Numerical analysis of acoustic radiation properties of laminated composite flat panel in thermal environment: A higher-order finite-boundary element approach

In this article, the vibration-induced acoustic responses of laminated composite flat panels subjected to harmonic mechanical excitation under uniform temperature load are investigated numerically. The natural frequencies alongside corresponding modes of the flat panels resting on an infinite rigid baffle are obtained by using finite element method in the framework of the higher-order shear deformation theory. A coupled finite and boundary element formulation is then employed to acquire the acoustic responses. The governing equation for the sound radiaiton from the vibrating structures is derived by solving the Helmholtz wave equation. The vibration and acoustic responses are computed by using the present scheme via an in-house computer code developed in MATLAB environment. In order to avoid any excess thermal loading conditions first, the critical buckling temperature of the panel structure is obtained and authenticated with the benchmark values. Further, the sound power levels for isotropic and laminated composite panels are computed using the present scheme and validated with the existing results in the published literature.
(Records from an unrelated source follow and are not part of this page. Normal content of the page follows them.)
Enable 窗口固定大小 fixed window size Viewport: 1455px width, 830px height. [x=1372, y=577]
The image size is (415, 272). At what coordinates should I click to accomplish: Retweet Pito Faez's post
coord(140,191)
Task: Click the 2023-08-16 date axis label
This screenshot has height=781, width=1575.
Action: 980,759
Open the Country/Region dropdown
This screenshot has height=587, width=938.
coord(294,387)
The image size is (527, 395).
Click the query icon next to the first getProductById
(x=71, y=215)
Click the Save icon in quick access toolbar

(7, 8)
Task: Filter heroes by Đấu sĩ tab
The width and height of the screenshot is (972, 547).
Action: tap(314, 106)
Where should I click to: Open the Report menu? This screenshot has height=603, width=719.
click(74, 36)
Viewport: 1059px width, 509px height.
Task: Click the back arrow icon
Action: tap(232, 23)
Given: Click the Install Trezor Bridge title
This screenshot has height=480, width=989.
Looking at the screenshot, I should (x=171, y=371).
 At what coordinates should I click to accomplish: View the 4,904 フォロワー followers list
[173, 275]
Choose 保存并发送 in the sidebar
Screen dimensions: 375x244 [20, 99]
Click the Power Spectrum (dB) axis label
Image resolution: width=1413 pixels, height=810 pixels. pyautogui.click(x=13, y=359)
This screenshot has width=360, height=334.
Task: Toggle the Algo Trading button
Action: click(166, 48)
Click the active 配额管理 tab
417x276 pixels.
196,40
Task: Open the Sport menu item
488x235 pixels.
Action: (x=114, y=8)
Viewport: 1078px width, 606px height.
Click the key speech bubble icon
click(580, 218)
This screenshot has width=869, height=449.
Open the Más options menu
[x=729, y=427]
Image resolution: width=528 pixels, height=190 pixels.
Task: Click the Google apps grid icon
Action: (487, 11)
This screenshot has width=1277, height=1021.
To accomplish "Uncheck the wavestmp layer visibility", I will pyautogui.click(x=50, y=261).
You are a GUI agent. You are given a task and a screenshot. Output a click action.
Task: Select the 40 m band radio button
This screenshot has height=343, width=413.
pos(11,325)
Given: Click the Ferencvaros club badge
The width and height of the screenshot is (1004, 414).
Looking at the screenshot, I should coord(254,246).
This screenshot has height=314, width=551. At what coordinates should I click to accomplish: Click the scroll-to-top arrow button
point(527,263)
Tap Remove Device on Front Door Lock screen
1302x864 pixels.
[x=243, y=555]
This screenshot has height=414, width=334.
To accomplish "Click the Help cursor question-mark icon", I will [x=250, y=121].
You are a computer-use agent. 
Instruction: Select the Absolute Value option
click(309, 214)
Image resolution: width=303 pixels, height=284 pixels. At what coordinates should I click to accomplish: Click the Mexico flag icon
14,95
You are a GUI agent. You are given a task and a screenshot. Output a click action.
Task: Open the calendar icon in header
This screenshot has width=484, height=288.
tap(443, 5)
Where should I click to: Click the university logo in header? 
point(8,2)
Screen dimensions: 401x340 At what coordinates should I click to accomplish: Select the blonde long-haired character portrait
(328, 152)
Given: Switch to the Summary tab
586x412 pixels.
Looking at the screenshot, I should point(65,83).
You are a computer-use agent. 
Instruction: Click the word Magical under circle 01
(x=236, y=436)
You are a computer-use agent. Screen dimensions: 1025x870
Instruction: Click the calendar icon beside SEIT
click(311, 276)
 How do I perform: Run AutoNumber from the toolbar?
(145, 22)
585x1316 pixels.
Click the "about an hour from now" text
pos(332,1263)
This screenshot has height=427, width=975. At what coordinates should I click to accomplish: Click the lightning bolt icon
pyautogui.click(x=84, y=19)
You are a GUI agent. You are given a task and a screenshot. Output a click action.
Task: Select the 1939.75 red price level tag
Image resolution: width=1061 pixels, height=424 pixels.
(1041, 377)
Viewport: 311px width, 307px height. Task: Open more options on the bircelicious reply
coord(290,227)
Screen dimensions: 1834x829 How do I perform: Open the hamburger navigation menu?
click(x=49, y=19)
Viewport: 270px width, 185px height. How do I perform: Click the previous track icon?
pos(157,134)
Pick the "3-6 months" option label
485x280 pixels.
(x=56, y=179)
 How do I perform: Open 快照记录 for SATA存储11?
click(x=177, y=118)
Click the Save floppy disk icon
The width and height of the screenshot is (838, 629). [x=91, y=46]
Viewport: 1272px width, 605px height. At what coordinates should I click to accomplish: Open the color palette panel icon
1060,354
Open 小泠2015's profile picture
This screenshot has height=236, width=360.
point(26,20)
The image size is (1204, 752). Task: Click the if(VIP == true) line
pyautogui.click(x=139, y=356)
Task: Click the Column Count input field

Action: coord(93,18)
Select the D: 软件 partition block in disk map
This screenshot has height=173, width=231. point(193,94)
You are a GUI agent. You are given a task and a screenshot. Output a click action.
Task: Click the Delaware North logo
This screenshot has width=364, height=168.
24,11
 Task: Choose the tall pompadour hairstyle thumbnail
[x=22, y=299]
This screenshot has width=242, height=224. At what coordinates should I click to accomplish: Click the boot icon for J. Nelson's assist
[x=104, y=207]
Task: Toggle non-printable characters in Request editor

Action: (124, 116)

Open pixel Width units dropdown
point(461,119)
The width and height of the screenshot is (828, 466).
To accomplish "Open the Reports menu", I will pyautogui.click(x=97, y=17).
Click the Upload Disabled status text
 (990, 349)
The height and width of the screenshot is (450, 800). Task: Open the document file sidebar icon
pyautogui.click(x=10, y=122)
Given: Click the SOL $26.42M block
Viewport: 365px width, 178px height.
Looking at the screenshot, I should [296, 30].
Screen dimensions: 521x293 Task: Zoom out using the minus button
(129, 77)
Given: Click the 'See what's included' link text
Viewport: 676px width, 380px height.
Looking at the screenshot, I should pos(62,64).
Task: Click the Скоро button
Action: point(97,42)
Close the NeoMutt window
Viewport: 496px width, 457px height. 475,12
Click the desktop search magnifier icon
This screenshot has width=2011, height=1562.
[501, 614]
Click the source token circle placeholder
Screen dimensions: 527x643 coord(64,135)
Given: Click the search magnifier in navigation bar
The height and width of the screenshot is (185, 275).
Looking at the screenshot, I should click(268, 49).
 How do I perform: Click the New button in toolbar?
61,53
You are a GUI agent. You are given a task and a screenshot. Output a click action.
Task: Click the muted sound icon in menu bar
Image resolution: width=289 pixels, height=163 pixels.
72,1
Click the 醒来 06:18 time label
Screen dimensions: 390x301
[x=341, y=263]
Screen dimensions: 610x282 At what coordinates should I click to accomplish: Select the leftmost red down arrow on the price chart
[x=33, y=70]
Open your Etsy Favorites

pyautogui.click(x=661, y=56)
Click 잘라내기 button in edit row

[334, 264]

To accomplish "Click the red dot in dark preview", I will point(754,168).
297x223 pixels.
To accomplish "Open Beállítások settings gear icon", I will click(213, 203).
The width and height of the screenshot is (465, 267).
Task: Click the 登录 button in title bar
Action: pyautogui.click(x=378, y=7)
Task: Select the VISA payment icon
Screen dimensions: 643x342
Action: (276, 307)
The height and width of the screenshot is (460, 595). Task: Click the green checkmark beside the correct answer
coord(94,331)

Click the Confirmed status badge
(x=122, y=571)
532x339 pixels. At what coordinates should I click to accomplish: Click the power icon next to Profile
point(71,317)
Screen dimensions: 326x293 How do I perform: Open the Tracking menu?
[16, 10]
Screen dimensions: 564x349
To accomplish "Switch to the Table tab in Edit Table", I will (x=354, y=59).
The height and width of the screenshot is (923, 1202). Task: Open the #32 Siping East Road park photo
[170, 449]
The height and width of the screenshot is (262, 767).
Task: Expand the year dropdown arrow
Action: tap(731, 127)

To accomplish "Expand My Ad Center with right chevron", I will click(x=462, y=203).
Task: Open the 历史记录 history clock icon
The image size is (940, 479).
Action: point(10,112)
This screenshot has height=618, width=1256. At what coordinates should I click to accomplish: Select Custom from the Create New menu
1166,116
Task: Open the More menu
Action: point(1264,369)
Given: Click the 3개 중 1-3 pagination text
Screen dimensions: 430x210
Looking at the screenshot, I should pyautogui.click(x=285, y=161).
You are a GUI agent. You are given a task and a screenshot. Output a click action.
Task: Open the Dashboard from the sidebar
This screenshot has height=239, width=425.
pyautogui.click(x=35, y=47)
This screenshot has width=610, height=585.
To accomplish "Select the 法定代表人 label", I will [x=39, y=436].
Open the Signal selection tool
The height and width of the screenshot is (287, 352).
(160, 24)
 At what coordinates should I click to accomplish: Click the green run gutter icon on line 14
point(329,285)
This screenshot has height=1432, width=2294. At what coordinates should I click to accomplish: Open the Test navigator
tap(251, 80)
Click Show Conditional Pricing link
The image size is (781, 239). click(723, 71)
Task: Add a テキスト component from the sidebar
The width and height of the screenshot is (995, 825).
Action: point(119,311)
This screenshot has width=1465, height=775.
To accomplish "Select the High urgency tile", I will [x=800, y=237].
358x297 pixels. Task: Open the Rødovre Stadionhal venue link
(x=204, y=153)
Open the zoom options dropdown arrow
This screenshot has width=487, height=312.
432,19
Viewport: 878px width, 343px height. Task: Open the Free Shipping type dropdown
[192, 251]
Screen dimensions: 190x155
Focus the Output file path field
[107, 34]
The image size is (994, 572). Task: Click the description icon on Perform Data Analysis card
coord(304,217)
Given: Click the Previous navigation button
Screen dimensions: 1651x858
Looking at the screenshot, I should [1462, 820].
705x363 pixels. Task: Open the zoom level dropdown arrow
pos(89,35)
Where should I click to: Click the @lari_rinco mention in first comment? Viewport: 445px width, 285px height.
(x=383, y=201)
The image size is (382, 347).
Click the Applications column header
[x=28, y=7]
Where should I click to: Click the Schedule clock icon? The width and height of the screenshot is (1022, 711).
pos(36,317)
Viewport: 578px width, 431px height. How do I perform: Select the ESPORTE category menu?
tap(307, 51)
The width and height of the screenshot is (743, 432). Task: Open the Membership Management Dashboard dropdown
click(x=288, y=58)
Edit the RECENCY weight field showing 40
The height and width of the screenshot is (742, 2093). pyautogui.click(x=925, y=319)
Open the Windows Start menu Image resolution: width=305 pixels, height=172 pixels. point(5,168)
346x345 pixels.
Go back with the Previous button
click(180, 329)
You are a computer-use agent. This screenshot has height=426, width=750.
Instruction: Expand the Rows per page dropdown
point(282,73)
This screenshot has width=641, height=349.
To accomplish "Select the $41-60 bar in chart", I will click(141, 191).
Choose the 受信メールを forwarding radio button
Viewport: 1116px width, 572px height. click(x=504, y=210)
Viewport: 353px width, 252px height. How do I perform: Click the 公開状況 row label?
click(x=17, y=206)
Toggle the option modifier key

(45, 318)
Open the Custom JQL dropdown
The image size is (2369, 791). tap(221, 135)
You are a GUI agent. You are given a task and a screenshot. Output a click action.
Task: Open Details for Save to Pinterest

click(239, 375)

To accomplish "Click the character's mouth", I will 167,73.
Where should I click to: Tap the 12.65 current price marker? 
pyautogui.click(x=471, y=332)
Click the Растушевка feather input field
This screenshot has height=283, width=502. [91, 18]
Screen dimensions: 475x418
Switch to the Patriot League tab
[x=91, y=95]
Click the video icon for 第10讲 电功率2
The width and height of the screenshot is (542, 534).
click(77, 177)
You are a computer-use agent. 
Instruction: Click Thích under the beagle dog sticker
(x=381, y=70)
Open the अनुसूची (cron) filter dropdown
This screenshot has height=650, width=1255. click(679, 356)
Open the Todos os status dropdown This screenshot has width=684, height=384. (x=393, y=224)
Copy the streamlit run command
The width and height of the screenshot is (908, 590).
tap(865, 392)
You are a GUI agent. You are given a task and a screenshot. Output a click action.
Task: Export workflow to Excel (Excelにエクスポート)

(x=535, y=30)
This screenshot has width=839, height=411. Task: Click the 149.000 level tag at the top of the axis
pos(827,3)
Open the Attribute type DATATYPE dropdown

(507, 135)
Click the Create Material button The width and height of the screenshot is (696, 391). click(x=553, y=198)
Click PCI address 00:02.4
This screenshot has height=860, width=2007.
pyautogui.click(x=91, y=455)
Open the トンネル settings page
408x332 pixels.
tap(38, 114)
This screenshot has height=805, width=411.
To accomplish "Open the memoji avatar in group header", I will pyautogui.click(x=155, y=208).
Finally, the influence of lamination scheme, support conditions and modular ratio on the acoustic radiation behavior of laminated composite flat panels in an elevated thermal environment is studied through various numerical examples. The thermal load is found to have substantial influence on the stiffness of the panels and the peaks in the free vibration responses tend to shift to lower frequencies for higher temperatures. It is also inferred that the panels radiate less efficiently whereas the overall sound pressure level is found to follow an increasing trend with increasing temperature.